Anyone know what the water chemistry is like in Suffolk? 

Thanks guys,
Kris


----------



## Antipofish (15 Apr 2012)

KrisHumphreys1991 said:
			
		

> Anyone know what the water chemistry is like in Suffolk?
> 
> Thanks guys,
> Kris



H2O mate.  2 parts Hydrogen, 1 part Oxygen.


----------



## darren636 (15 Apr 2012)

look at the utilities webby.


----------



## Kristoph91 (16 Apr 2012)

> > KrisHumphreys1991 wrote:
> > Anyone know what the water chemistry is like in Suffolk?
> 
> 
> ...



Thats gonna definitely be someones signature one day!!

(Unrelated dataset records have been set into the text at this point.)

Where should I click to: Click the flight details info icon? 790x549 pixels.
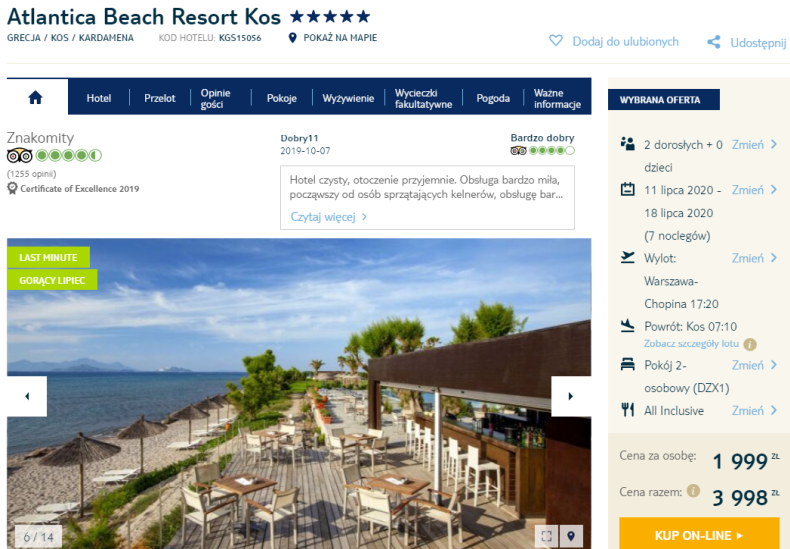click(x=750, y=345)
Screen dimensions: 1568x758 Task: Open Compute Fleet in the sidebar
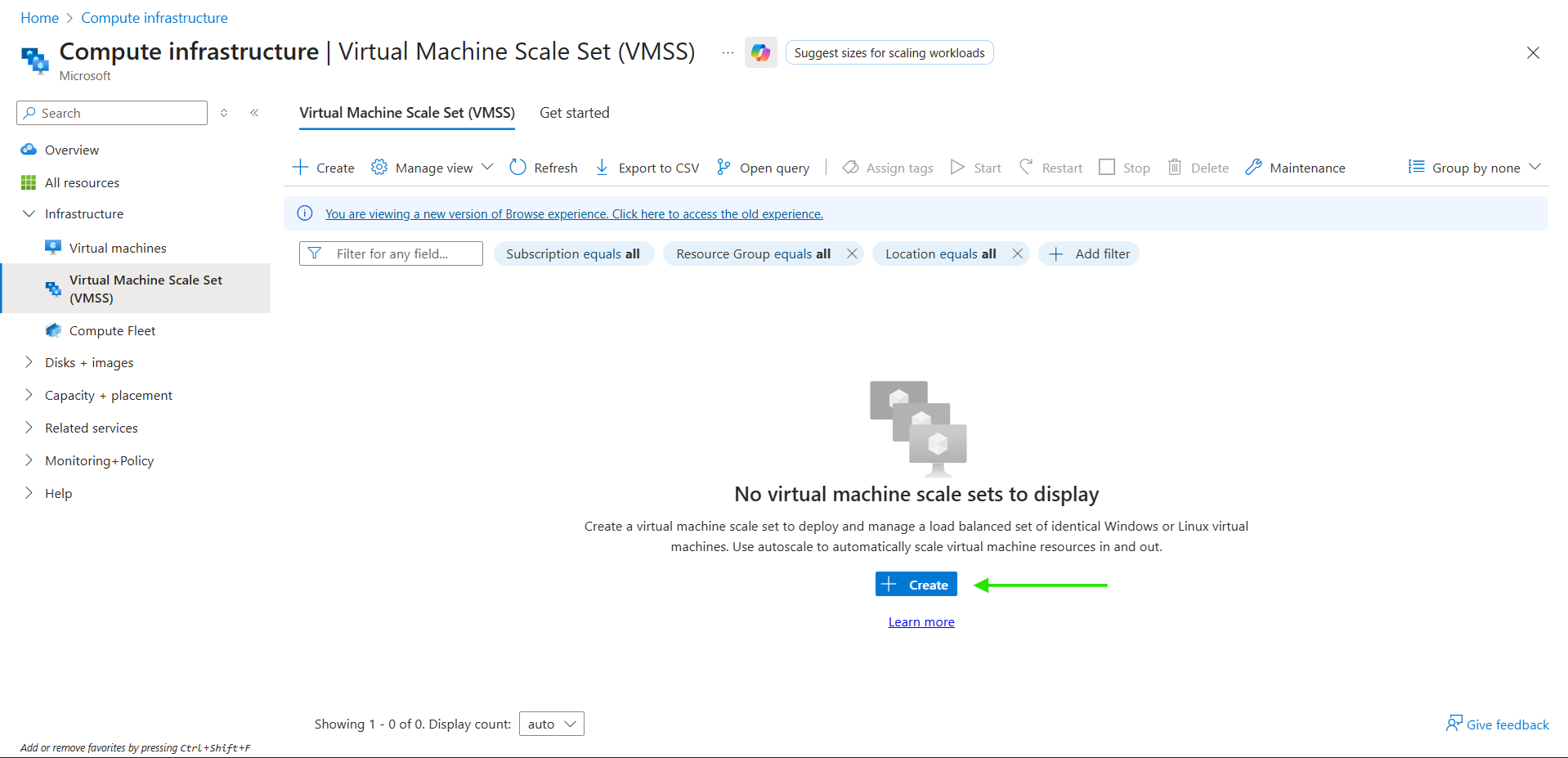pyautogui.click(x=112, y=330)
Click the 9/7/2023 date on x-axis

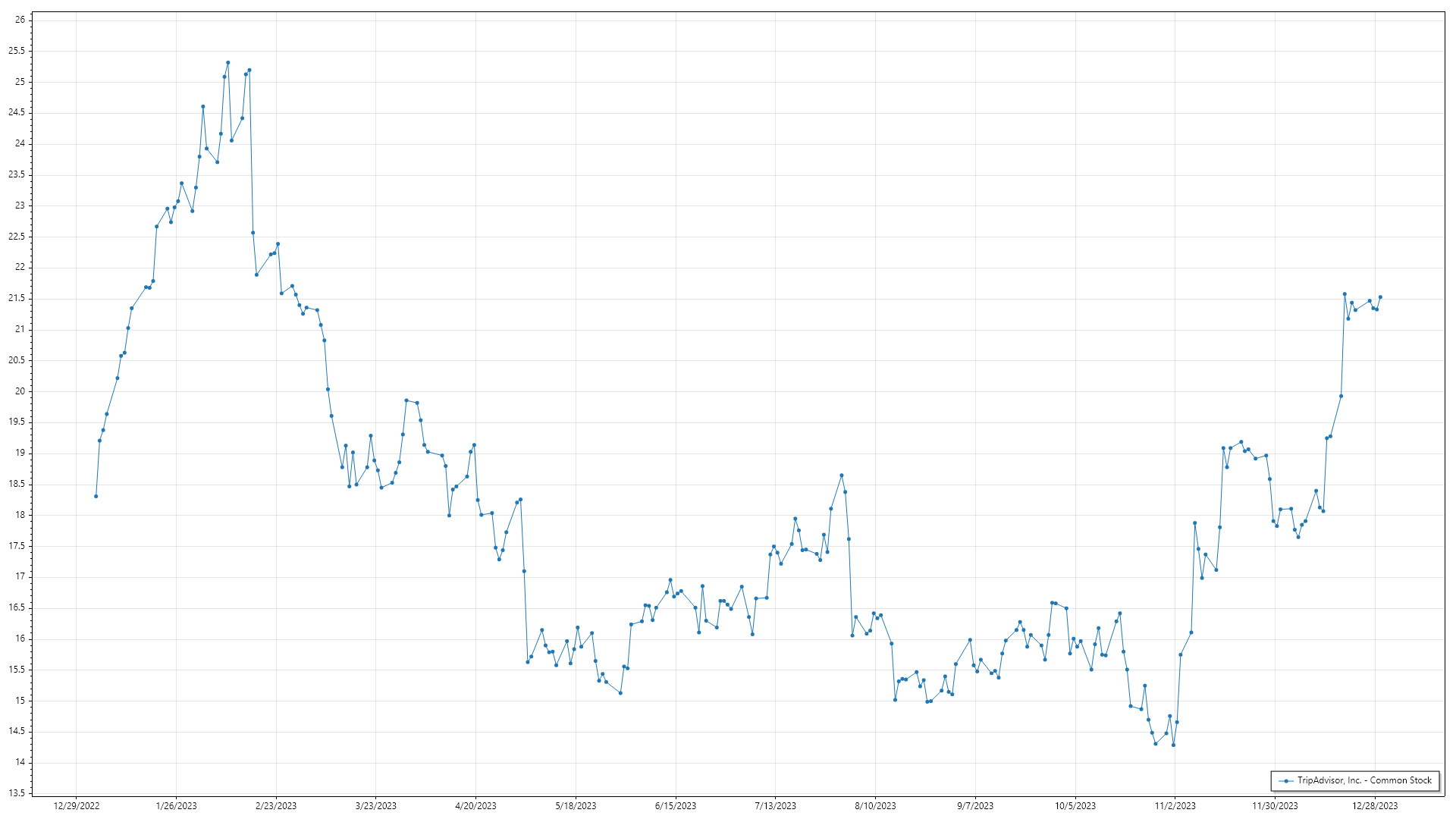pos(975,805)
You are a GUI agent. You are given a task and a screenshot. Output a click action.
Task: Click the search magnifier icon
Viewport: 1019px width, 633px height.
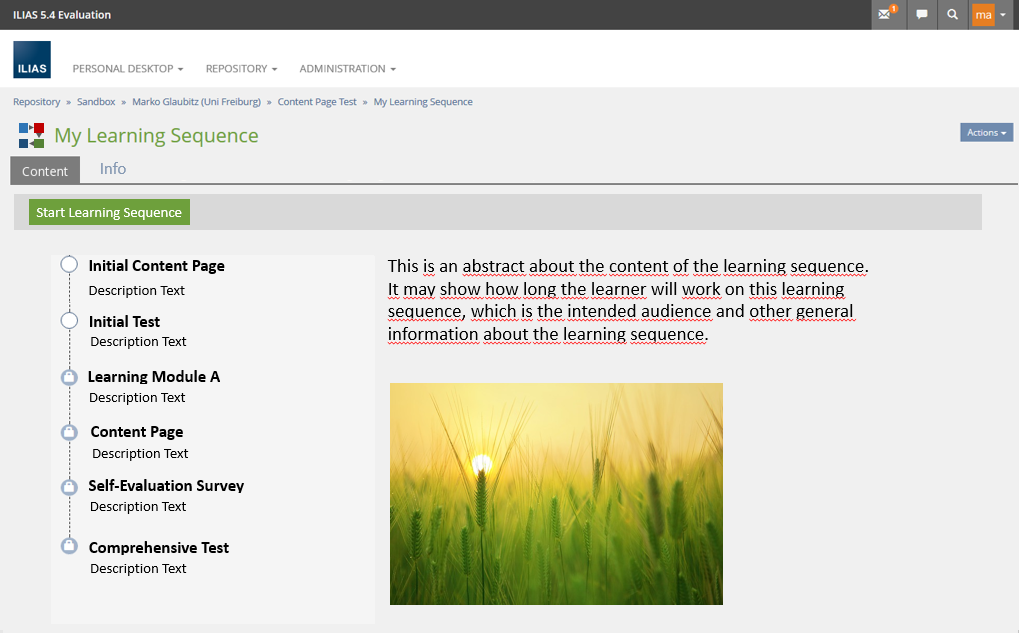[953, 15]
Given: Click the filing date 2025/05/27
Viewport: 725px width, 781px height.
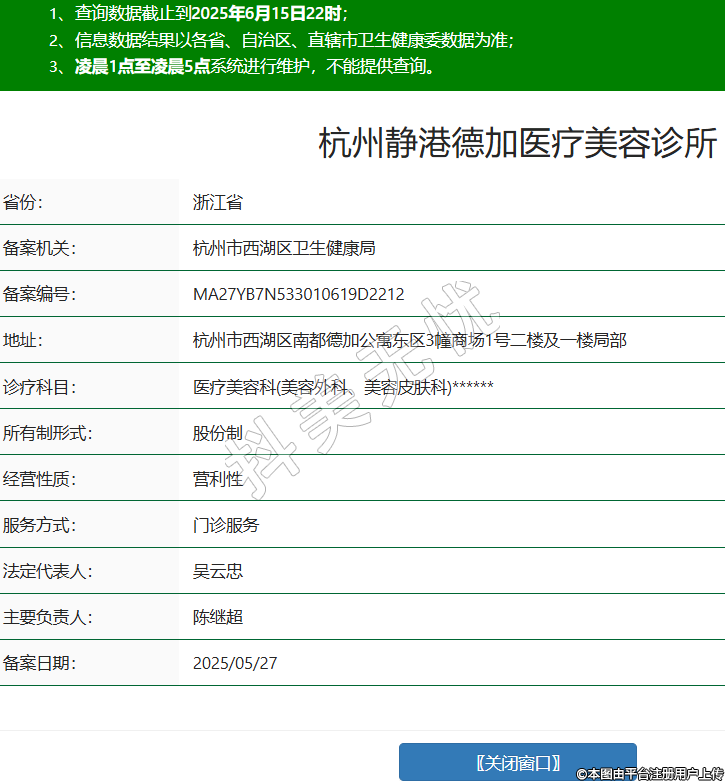Looking at the screenshot, I should [235, 663].
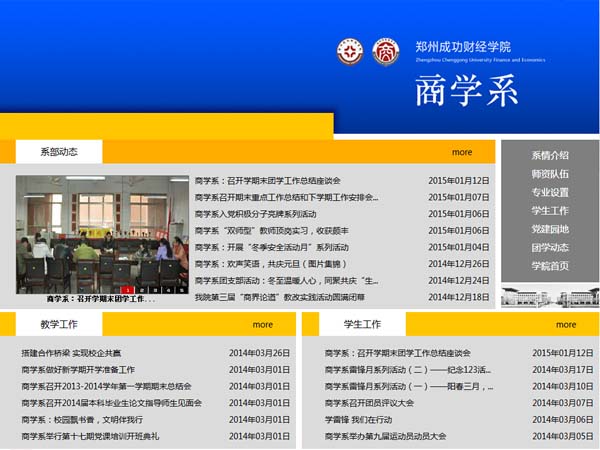Open 党建园地 from the sidebar menu
Image resolution: width=600 pixels, height=450 pixels.
point(550,229)
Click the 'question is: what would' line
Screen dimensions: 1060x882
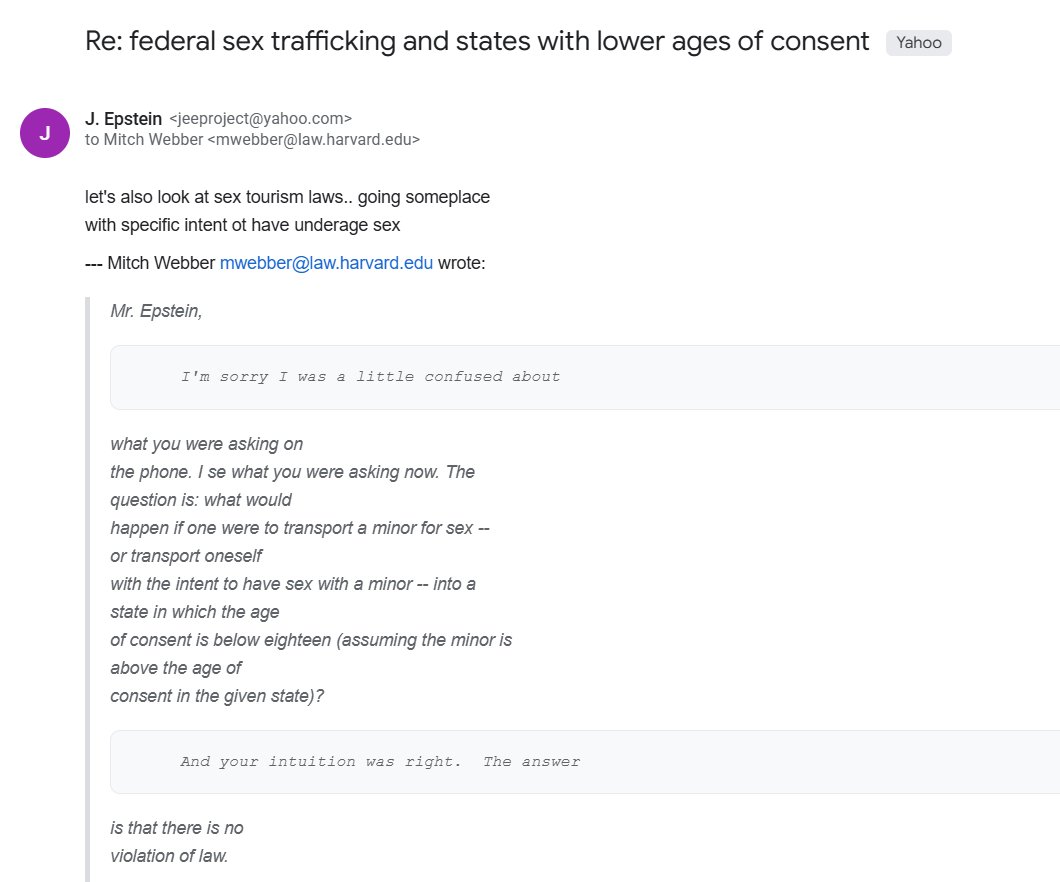point(200,500)
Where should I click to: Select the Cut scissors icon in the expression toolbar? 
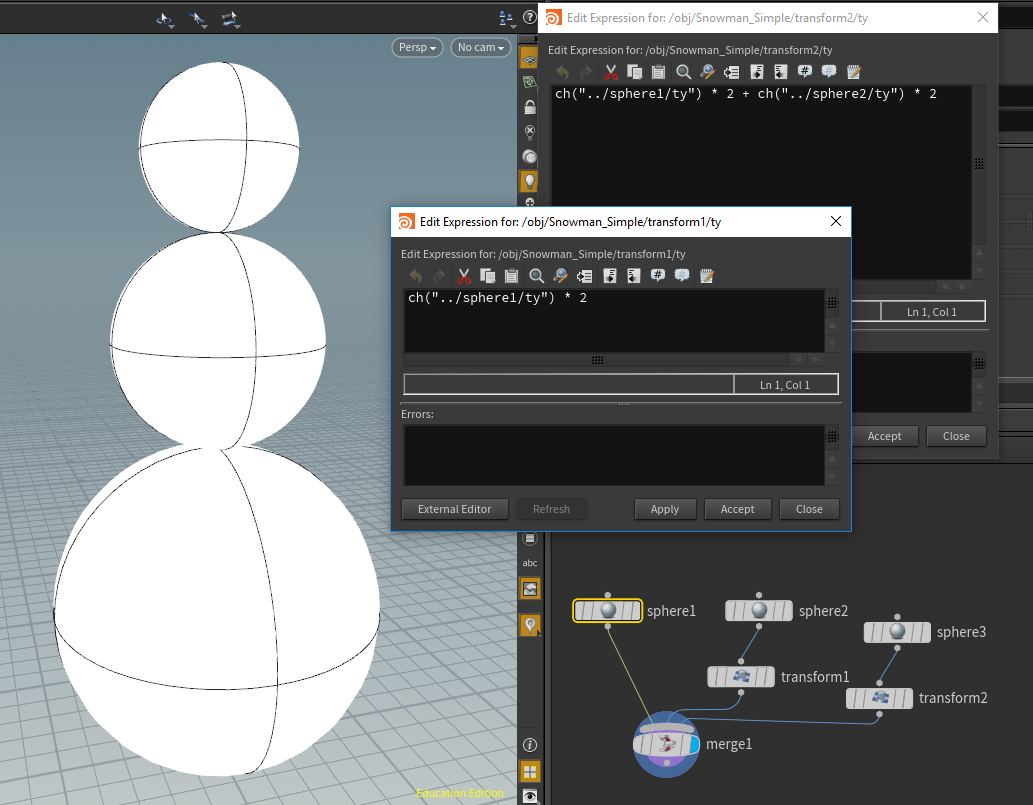(464, 276)
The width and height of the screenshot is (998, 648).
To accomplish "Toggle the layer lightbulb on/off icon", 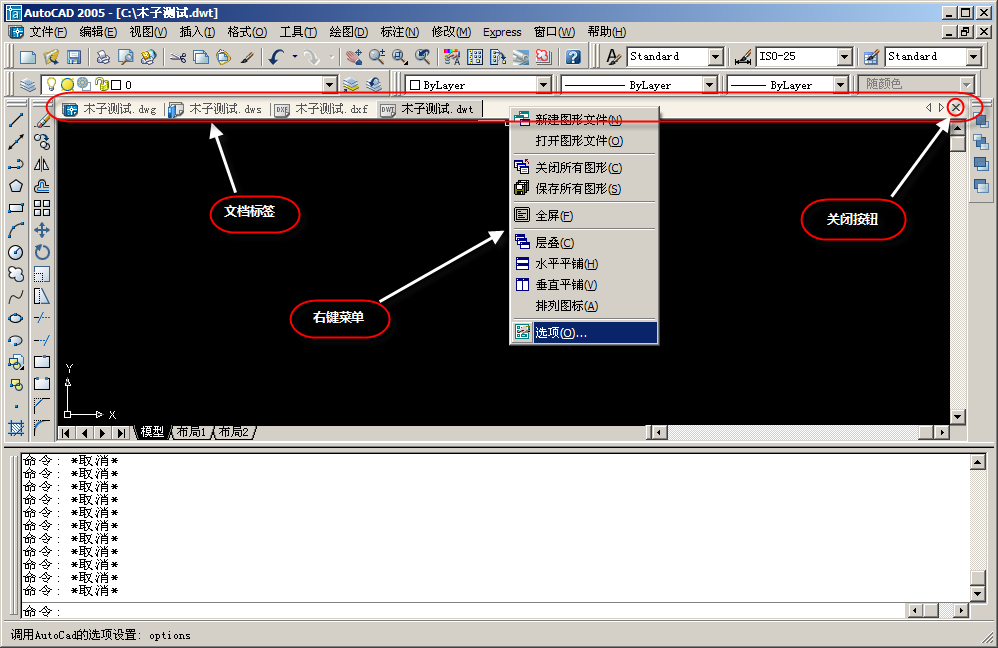I will tap(51, 85).
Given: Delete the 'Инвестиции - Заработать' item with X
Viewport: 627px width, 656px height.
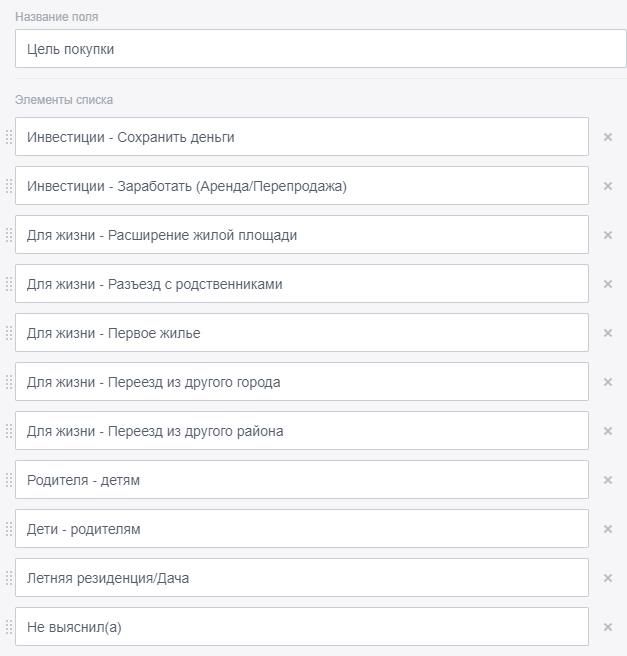Looking at the screenshot, I should pos(608,186).
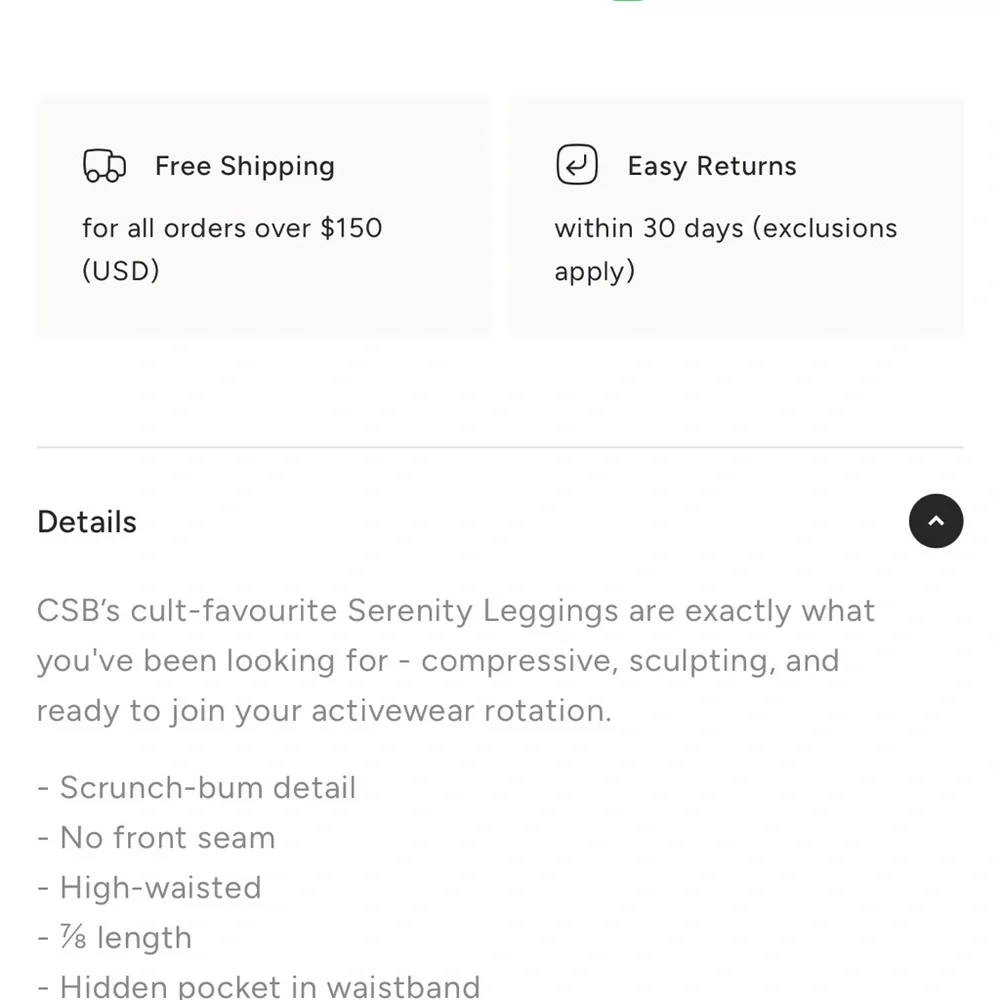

Thanks for the serious answer Darren  should I just google Suffolk Utilities or something?

Kris


----------



## darren636 (16 Apr 2012)

think i checked united utilities? Something like that. They should have at least a basic water parameter.


----------



## geaves (16 Apr 2012)

KrisHumphreys1991 said:
			
		

> Anyone know what the water chemistry is like in Suffolk?
> 
> Thanks guys,
> Kris



If it's Essex and Suffolk then it might this you're looking for, appears to be all there is on their site re water quality.


----------



## Tom (16 Apr 2012)

Very hard here


----------



## awtong (16 Apr 2012)

I am in Suffolk and come under the Anglia water banner.  This might help you with your search.

Andy


----------